1. Because it gives me a base to work from when I make my shopping list. I know that if I have two chicken meals, one beef meal and one fish meal this week I should probably get a larger package of chicken to make sure I have enough. Or, looked at the other way round, when I look at the sale items I know how much of say, fresh tomatoes, I can reasonably use up in a week. If I’m standing at the display noticing how cheap they are I might think, “Sure, I’ll use tomatoes every night this week,” but if I’m making the plan ahead of time I’ll realize that we have a birthday party one night and another night is a freezer meal because of a busy day, and I’ll know I need to buy fewer tomatoes, or make time to freeze some.

2. I can sit down once and brainstorm to remember recipes I wanted to try, instead of having to repeatedly brainstorm, or just falling back on the same meals every week.

3. Similarly, it gives me a chance to make sure that we’re getting different kinds of foods over the course of the week. I try to serve fish of some kind, mexican (beans and rice) and homemade pizza weekly, and I’m moving toward eating fermented foods once a day or more. I probably wouldn’t remember to  fit in everything every week without a plan.

4. It gives me a reminder to use up ingredients. When I’m making my menu plan I usually do a quick check of my fridge and fruit/veggie basket to see both what I need to replace while shopping, and what is nearing the end of its life expectancy and needs to be used soon. (I try to clean out my fridge at the same time so it’s ready for new groceries, but that doesn’t always happen.) Then when I read on my menu plan that we’re having baked potatoes, I remember that my potatoes are starting to grow eyes. I might still switch it around and make scalloped potatoes, but I’ll know which ingredients I’m trying to use for the meal.

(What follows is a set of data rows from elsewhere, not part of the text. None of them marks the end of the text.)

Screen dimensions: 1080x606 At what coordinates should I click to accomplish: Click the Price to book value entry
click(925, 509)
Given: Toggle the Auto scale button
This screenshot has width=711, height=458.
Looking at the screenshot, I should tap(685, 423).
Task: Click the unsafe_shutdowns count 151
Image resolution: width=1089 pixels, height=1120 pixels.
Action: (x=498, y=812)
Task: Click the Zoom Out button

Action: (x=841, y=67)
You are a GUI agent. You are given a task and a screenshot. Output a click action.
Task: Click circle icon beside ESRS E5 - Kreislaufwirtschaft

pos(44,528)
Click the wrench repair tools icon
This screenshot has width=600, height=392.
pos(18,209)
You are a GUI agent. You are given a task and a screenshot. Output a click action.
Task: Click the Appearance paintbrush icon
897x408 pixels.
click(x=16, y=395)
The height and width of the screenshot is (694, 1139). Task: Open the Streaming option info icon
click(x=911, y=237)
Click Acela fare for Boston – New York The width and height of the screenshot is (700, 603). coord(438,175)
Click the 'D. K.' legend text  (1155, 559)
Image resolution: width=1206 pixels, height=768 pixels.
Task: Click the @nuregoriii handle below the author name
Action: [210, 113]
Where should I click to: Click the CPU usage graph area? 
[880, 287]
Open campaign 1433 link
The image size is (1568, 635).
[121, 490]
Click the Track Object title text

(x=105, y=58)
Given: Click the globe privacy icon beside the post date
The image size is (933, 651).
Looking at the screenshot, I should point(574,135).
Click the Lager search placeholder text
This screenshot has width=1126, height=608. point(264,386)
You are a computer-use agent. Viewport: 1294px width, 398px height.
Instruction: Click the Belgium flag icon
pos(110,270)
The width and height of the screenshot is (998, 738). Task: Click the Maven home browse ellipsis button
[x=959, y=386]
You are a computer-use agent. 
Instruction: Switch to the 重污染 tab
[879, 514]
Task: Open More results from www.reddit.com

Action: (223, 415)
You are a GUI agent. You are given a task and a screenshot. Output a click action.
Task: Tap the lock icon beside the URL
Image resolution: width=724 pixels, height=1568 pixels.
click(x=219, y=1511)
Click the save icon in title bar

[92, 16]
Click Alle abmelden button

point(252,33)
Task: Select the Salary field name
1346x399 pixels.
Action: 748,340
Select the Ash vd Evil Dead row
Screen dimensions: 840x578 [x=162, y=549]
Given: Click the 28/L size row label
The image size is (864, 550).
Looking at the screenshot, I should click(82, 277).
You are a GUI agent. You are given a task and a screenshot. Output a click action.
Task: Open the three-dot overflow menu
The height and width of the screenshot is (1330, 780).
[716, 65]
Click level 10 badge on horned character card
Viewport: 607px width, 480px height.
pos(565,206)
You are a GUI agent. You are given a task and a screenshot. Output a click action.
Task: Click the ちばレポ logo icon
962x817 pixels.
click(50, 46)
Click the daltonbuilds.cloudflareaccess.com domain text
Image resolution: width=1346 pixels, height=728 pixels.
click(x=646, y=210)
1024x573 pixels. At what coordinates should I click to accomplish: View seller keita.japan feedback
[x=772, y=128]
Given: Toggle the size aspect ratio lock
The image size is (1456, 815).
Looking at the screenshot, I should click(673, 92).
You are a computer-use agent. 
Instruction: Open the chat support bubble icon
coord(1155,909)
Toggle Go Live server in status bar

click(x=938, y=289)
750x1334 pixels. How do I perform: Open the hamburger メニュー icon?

5. I can plan ahead for out of the ordinary days. If we’re going to need a quick meal or an ‘eat in the car on our way somewhere’ meal I need make sure I have ingredients for easy, portable meals. Usually this means I have to either buy bread or remember to make to make it the day before, and if I’m menu planning I can make the appropriate shopping or task list notes at the same time. Similarly, if I’m going to be gone most of the day, I’ll try to plan an easy crockpot meal for that day.